**ERFORDERLICHE BEARBEITUNG A**
Beantworten Sie anhand der Diskussion über den Begriff „Erkenntnis“ die folgenden Fragen:
(i) Was ist Erkenntnis laut dem Beitrag von Hutschi sowohl als auch?
(ii) Wie wurde Wissen lange aufgefasst?
(iii) Wie erscheint Hutschi der Spruch insgesamt?

**LESETEXT**
──────────

Ich kann mir keinen englischen Satz vorstellen, wo _insights of research_ passen würde. Da müsstes du ein Beispiel geben.


jedna said:


> Erkenntnis der Lage


Es gibt den Ausdruck _die_ _Kenntnis der Lage_ und _das Erkennen der Lage_ aber nicht _die_ _Erkenntnis der Lage_.

Aber von diesen Details abgesehen, scheinst Du keine Aussage zu bestätigen, das _insight_ immer konkret ist.


----------



## Hutschi

Ich schreibe jetzt Deutsch, weil ich das Englisch nicht genau genug kann, Löwenfrau kann ja recht gut deutsch.

Erkenntnis ist sowohl ein Prozess als auch das Ergebnis des Prozesses.
Wissen ist die Kenntnis von Fakten und Beziehung von Fakten.
Bei Erkenntnis kommen Gefühle und Betrachtungen über die Wahrheit dazu.

"Jemandem wird Erkenntnis" betrachtet den Umschlag: noch keine Erkenntnis -> Erkenntnis.
Oft geschieht das als "Erleuchtung" (Man erkennt etwas plötzlich, ohne zu wissen warum. Heureka!)
Oder es geschieht als Einsicht. (eine schwächere Form der Erleuchtung zusammen mit begründetem Wissen bzw. Glauben.)
(Wissen wurde lange als begründeter wahrer Glauben aufgefasst, was aber zu Paradoxien führt.)

"Jemandem wird Erkenntnis" betrachtet zugleich den unbewussten Erkenntnisprozess. Jemand erkennt etwas - hier scheint es eher ein bewusster, aktiver  Prozess zu sein.

Man muss auch "nur der das Glück verachtet" mit betrachten, denn es definiert den Kontext mit.
Glück: es hat zwei wesentliche Bedeutungen: 1. den mentalen Zustand glücklich zu sein und die entsprechenden Bedingungen. 2. den zufälligen Status, dass die glückliche von mehreren Möglichkeiten zufällig eintritt.

Nur wer beides verachtet (hier wohl: außer acht lässt) - kann Erkenntnis erlangen, sie erreicht ihn auch unbewusst, sie wird ihm.

Also: Erkenntnis wird durch aktives Handeln (das Zufall verringert) und durch Unzufriedenheit (das die Suche beflügelt.)

Der Spruch insgesamt erscheint mir polemisch, fast in Richtung Buddhismus gehend.


----------



## jedna

Ich kann mir keinen englischen Satz vorstellen, wo _insights of research_ passen würde. Da müsstes du ein Beispiel geben.

──────────

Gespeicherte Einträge
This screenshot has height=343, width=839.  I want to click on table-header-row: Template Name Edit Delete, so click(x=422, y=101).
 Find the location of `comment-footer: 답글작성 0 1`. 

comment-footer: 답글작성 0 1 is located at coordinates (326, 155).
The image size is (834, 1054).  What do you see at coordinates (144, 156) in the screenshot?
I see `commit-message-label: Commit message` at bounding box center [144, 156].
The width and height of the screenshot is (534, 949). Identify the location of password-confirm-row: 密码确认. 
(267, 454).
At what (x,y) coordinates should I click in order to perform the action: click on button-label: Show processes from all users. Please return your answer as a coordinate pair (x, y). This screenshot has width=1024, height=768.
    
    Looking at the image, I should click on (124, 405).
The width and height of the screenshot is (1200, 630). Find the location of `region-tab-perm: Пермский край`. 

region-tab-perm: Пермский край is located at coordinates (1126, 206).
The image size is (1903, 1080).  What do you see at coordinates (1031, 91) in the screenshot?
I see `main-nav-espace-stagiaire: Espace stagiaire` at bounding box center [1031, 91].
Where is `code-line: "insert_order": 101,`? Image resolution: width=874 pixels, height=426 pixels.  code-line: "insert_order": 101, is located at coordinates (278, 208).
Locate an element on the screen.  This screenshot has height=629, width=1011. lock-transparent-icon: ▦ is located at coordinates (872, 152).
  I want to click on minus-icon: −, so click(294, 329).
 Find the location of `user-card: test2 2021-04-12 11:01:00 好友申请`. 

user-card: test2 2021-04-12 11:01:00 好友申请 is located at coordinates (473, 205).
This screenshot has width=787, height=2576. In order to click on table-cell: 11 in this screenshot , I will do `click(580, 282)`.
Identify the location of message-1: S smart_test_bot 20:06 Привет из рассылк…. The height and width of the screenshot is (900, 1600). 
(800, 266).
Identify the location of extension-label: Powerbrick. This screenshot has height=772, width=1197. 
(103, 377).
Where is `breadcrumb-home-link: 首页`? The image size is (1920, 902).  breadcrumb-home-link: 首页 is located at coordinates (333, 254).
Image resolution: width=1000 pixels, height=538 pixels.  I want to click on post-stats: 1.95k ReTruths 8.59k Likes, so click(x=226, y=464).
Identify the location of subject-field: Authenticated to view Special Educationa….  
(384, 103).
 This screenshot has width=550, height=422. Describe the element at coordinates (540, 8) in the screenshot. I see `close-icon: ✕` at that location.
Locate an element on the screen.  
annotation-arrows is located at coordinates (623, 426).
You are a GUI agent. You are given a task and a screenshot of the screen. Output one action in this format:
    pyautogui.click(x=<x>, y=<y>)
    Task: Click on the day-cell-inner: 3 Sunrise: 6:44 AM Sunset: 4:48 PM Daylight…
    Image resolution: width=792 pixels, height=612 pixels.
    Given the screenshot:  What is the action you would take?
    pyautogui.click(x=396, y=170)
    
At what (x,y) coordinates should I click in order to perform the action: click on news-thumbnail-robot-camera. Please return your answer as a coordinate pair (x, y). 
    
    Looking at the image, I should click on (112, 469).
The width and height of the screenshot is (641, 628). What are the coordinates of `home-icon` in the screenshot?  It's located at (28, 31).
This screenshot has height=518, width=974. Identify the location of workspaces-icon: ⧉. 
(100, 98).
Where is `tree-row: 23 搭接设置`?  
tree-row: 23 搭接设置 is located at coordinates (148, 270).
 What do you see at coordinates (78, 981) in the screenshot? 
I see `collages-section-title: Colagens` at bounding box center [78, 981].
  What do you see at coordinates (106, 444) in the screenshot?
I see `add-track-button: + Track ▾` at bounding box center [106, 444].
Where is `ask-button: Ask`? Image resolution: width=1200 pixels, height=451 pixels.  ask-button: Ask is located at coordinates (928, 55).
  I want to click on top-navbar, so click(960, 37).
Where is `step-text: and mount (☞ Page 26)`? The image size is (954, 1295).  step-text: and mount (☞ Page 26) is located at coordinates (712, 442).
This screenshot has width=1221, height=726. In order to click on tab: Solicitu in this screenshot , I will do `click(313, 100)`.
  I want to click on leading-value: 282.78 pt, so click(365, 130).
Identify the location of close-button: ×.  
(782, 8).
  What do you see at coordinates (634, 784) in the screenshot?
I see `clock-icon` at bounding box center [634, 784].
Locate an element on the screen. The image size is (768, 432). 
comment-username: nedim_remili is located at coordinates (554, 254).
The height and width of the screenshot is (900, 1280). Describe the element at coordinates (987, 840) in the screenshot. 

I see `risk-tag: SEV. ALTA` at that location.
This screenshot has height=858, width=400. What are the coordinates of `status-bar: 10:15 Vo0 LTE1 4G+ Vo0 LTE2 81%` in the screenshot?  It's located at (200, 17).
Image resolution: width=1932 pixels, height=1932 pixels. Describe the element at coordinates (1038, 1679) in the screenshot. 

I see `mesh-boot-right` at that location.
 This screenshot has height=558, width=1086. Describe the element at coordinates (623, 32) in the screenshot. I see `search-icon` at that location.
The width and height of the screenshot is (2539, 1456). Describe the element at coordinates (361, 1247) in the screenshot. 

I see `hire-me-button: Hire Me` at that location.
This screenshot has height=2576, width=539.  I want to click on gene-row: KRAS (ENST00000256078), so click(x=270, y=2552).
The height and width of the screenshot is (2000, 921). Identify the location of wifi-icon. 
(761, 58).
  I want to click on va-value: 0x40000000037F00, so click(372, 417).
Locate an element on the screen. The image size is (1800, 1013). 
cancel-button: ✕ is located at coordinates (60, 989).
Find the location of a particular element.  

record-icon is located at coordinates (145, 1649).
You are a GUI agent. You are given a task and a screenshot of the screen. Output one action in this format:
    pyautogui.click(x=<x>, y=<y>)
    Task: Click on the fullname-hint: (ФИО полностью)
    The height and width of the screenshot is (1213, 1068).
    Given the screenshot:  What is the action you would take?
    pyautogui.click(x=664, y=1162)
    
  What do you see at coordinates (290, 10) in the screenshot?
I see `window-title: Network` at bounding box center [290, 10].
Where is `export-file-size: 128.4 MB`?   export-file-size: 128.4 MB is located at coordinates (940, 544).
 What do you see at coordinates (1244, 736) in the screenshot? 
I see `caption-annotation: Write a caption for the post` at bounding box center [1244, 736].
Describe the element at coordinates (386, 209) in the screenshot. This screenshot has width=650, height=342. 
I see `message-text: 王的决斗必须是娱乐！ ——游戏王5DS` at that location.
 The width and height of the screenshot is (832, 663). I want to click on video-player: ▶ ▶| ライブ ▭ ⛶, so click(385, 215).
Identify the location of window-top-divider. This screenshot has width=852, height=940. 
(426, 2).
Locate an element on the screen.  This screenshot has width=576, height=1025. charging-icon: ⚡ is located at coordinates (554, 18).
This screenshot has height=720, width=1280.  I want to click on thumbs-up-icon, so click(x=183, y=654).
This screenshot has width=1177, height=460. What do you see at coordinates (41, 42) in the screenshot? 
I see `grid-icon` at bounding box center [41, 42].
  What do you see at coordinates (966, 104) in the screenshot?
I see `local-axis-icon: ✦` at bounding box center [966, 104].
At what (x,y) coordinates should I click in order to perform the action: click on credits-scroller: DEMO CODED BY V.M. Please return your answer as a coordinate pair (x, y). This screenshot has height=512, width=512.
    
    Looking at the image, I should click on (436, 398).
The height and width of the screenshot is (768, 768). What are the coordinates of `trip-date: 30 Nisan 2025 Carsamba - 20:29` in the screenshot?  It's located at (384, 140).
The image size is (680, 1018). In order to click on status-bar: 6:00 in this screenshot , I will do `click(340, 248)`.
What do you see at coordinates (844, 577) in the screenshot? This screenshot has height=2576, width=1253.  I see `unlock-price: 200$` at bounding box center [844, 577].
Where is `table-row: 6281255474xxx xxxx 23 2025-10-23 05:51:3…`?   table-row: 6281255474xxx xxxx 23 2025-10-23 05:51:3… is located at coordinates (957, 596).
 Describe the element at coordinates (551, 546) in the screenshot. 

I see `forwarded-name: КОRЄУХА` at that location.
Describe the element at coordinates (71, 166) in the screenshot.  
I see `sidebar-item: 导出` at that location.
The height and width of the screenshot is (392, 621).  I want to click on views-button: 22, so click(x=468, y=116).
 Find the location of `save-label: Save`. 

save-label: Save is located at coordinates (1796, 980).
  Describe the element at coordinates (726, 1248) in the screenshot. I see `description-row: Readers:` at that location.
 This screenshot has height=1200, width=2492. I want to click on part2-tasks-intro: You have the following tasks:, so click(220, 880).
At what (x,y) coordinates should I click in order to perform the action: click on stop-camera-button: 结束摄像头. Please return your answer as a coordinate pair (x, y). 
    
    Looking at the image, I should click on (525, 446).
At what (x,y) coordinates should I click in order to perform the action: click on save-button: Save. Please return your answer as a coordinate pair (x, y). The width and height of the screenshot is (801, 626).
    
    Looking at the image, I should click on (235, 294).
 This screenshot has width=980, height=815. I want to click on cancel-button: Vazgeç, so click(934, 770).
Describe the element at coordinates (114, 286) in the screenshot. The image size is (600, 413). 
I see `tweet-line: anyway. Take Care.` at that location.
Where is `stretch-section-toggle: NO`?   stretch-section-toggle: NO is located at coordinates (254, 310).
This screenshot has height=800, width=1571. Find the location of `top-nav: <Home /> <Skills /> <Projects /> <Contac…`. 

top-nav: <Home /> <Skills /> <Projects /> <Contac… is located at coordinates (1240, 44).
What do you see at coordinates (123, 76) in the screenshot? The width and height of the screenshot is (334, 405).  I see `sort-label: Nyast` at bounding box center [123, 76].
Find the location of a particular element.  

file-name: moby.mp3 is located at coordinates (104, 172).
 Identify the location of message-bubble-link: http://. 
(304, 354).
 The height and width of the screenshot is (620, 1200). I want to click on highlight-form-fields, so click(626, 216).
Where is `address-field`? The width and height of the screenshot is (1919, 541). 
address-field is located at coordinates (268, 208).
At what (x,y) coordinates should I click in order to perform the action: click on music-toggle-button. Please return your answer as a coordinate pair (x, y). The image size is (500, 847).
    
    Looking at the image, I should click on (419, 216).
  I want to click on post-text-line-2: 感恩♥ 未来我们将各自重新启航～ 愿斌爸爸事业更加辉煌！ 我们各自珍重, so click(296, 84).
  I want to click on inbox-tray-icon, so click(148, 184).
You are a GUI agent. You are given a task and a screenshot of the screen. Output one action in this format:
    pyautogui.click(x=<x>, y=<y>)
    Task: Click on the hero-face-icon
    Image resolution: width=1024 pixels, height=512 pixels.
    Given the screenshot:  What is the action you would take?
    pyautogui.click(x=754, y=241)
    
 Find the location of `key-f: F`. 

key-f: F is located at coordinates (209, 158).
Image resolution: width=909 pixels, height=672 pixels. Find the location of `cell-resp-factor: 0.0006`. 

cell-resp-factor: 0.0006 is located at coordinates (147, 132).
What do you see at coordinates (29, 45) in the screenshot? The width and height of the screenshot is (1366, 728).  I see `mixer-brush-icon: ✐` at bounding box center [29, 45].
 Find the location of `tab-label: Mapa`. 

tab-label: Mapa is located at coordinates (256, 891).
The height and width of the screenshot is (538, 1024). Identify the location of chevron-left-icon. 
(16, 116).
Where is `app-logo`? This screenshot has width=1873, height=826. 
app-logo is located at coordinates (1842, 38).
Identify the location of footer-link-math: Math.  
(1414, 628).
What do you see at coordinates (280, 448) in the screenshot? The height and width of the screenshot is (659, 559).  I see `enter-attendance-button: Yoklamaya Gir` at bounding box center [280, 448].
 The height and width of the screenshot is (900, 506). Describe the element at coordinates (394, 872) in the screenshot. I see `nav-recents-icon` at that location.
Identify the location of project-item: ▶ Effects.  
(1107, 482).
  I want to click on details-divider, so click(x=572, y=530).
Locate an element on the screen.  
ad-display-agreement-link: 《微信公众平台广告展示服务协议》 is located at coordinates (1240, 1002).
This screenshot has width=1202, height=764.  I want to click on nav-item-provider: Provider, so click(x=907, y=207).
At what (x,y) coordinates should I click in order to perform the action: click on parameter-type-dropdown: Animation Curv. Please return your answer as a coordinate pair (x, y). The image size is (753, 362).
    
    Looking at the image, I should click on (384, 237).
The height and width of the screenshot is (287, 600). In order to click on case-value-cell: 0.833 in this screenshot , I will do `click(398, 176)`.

──────────

**ERFORDERLICHE BEARBEITUNG B**
Wiederholen Sie aus den gespeicherten Zeilen den Abschnitt von der Zeile mit „coordinates (254, 310).“ bis einschließlich der Zeile mit „file-name: moby.mp3 is“.

**ERGEBNIS DER ÜBUNG A**
(i) Sowohl ein Prozess als auch das Ergebnis des Prozesses.
(ii) Als begründeter wahrer Glauben.
(iii) Polemisch, fast in Richtung Buddhismus gehend.

**ERGEBNIS DER ÜBUNG B**
Where is `stretch-section-toggle: NO`?   stretch-section-toggle: NO is located at coordinates (254, 310).
This screenshot has height=800, width=1571. Find the location of `top-nav: <Home /> <Skills /> <Projects /> <Contac…`. 

top-nav: <Home /> <Skills /> <Projects /> <Contac… is located at coordinates (1240, 44).
What do you see at coordinates (123, 76) in the screenshot? The width and height of the screenshot is (334, 405).  I see `sort-label: Nyast` at bounding box center [123, 76].
Find the location of a particular element.  

file-name: moby.mp3 is located at coordinates (104, 172).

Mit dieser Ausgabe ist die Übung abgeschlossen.